Since the family of open subschemes $\left\{ S_f \,\middle|\, f\in A\right\}$ is an open base of $S$, this implies that for any $x\in S$, the morphism $Q_S(F)_x\to F_x$ induced by taking stalks of the natural morphism $Q_S(F)\to F$ is an isomorphism. Hence, in particular, $Q_S(F)\to F$ is an isomorphism of sheaves.
This implies that $F$ is a quasi-coherent sheaf. ◻︎
By the above Lemma, we can conclude that for any non-quasi-coherent $\mathcal{O}_S$-module $F$, there exists an element $f\in A$ such that the natural morphism $Q_S(F)|_{S_f}\to Q_{S_f}(F|_{S_f})$ is not an isomorphism. In particular, if we write $j: S_f \hookrightarrow S$ for the natural open immersion, then the natural morphism $j^*\mathrm{id}_{S,\#}F \to \mathrm{id}_{S_f, \#}{j'}^*F$ is not an isomorphism.

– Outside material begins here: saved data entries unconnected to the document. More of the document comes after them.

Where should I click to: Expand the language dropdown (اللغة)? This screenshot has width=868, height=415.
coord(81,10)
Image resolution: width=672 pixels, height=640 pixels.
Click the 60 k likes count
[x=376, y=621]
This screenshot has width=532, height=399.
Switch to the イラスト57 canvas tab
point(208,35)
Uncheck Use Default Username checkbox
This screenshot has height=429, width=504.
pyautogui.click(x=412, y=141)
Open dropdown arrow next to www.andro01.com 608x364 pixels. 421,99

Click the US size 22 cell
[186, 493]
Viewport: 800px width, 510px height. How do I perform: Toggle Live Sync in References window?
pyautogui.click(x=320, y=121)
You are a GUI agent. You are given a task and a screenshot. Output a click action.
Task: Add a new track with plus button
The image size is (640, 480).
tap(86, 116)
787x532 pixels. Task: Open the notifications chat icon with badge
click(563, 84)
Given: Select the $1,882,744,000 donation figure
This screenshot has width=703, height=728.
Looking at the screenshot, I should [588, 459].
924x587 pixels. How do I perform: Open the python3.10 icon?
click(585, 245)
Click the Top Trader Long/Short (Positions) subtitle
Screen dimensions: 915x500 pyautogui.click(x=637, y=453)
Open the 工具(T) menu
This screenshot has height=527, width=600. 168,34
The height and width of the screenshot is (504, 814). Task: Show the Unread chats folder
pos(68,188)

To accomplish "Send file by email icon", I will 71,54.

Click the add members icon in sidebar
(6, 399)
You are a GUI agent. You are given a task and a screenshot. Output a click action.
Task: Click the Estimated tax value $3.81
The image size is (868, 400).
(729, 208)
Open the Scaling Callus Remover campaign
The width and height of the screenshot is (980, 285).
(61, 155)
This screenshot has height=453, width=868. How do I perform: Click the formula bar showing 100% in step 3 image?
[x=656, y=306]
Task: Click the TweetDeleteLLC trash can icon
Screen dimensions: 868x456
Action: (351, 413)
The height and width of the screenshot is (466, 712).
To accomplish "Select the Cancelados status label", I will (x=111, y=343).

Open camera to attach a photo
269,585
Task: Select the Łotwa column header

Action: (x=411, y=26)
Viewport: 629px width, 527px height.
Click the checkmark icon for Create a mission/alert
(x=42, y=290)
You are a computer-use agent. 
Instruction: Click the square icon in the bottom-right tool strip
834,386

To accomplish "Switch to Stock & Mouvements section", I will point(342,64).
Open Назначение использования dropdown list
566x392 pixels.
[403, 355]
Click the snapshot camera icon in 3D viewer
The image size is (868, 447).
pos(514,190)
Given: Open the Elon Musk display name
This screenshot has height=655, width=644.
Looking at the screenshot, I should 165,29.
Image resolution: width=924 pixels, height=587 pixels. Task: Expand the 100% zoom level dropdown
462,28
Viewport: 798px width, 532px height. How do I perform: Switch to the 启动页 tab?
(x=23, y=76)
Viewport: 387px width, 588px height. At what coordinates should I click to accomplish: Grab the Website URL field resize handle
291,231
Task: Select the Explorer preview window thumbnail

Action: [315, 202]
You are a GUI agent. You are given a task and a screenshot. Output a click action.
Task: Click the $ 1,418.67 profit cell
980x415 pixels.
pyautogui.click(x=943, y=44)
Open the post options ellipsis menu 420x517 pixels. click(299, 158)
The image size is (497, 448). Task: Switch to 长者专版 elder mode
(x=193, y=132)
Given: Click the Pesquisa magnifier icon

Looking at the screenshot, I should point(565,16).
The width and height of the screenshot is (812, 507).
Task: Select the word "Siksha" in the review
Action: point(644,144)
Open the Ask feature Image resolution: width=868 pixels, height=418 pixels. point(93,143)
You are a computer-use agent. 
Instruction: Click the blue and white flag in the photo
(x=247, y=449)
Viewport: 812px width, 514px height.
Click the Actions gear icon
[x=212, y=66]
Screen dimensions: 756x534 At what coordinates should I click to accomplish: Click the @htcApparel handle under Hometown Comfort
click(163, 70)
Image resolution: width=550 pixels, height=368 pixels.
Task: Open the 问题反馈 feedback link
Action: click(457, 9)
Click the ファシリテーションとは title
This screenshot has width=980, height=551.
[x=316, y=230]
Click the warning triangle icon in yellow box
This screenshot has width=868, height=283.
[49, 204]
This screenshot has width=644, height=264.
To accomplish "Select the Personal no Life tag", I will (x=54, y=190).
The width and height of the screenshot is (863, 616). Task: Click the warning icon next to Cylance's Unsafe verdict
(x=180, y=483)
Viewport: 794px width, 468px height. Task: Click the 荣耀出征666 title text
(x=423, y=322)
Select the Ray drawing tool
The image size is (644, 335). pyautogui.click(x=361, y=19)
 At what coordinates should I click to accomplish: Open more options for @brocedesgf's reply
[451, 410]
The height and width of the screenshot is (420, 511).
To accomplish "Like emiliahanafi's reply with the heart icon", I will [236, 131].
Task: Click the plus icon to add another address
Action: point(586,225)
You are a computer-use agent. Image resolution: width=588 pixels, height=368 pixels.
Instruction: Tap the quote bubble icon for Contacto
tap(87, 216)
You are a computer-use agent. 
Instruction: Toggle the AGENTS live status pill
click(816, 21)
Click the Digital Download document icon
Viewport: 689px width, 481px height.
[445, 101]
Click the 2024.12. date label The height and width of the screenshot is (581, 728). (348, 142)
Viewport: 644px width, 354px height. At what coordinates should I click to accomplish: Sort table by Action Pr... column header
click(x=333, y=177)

A more concrete counterexample:
Let $A$ be a DVR. Write $K$ for the field of fractions of $A$. Define an $\mathcal{O}_S$-module $F$ as follows: $F(\mathrm{Spec}(A)) = 0, F(\mathrm{Spec}(K)) = K$.
Then, $Q_{\mathrm{Spec}(A)}(F) = 0$, $Q_{\mathrm{Spec}(K)}(F|_{\mathrm{Spec}(K)}) = \tilde{K}$, and, moreover, the natural morphism $0\to K$ is not an isomorphism.
Note that if $g:T\to S$ is a morphism of schemes, then the scheme-theoretic image of $g$ is equal to the closed subscheme corresponding to the quasi-coherent ideal sheaf $Q_S(\mathrm{ker}(g^{\#}:\mathcal{O}_S\to g_*\mathcal{O}_T))\subset \mathcal{O}_S$. The above $F$ is a special case of this: $T:\overset{\mathrm{def}}{=} \coprod_{i\in \mathbb{N}} \mathrm{Spec}(A/(\pi^i))$, where $\pi\in A$ is a uniformizer, and $g: T \to \mathrm{Spec}(A)$ for the canonical morphism of schemes. Then, $F = \mathrm{ker}(\mathcal{O}_{\mathrm{Spec}(A)}\to g_*\mathcal{O}_T)$, and the scheme theoretic image of $g$ is equal to $\mathrm{Spec}(A)$.